A presença dos livros no veículo foi o mote para que a conversa rolasse redonda, com o meu loquaz amigo deixando, ao modo, pouco espaço para nossas frustradas intervenções. Fato é que eu já reconhecia nele uma desenfreada paixão pela literatura alheia, antes mesmo de que a sua se apresentasse ao mundo.

Nunca mais encontrei aquele sujeito tranquilo e bondoso que nos deu carona – ele morreu em 2025. Eram, aqueles, os “tempos tempo dos pardais”, ainda que os carcarás também cortassem os céus, mirando suas presas. Deixo claro que não acho que a humanidade piorou – não é o caso, mesmo. Mas as tais  redes sociais trataram de revelar aquilo que imaginávamos superado, que já havia ficado para trás: o mau selvagem, que Rousseau não viu, continua vivo e perigoso.

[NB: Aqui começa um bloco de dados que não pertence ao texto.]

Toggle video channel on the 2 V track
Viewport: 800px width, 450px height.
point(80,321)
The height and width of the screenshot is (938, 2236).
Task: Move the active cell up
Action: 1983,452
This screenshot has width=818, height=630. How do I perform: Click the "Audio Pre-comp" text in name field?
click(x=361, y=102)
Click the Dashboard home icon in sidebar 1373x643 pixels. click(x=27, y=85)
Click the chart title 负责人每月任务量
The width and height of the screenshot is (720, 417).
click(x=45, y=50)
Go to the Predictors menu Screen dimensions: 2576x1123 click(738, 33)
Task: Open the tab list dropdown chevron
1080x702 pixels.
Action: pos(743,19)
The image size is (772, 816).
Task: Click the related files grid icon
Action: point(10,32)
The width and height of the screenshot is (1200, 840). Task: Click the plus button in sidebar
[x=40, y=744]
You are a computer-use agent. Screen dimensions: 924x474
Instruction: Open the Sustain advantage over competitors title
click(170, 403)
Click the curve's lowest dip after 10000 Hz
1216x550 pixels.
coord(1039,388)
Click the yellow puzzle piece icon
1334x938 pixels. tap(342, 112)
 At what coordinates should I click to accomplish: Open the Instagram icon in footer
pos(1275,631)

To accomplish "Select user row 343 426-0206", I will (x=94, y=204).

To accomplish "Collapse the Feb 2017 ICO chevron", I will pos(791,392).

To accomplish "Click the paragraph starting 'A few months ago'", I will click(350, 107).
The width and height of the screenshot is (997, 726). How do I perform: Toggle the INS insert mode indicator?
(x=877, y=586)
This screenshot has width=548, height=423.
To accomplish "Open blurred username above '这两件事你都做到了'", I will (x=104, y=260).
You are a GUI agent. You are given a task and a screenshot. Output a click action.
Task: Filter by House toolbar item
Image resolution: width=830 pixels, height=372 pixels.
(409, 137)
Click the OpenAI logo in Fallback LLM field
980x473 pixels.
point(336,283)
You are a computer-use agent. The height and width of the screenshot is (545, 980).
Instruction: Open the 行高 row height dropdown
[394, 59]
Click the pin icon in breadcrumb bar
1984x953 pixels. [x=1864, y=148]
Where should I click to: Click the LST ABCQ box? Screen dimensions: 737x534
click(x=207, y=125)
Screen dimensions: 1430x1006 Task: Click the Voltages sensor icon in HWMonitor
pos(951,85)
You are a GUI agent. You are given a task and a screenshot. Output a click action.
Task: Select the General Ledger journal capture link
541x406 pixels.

O notável para mim, ainda que de pouca importância para o resto do mundo, é que só 50 anos depois daquele agradável encontro com o tímido e gentil professor é que descobri a origem da expressão falada (gritada, seria mais correto) pelo meu dileto amigo Sidney, que a deixou escapar após a identificação do dono do carro. Foi uma descoberta ao acaso, a minha, lendo uma biografia de Guimarães Rosa.

Eis que ela nasceu do encontro do gaúcho Getúlio Vargas com o povo mineiro. Ainda não assumido como ditador, Gegê, em meio à disputa entre os Bias Fortes e os Andradas, que dividiam o poder nas terras das Minas Gerais, decidiu nomear como interventor do estado um nome sem peso político e quase desconhecido: Benedito Valadares, que passou à história do Brasil como o governante que nomeou Juscelino Kubitschek prefeito de Belo Horizonte. Por puro deboche, está posto, o “mineirinho” se saiu com essa: 

- Será o Benedito?

Foi o tal quem deu um empurrão em JK, que começou ali a sua trajetória ascendente e  impressionante que o levou à presidência da República, marcando fortemente a vida dos brasileiros pelos notáveis acertos e estupendos erros – nunca medíocres, no entanto.

Só não dá para dizer quem primeiro usou a expressão e como os mineiros espalharam o clássico "será o Benedito?”.

Aquele, de 1976, pelo menos, era mesmo.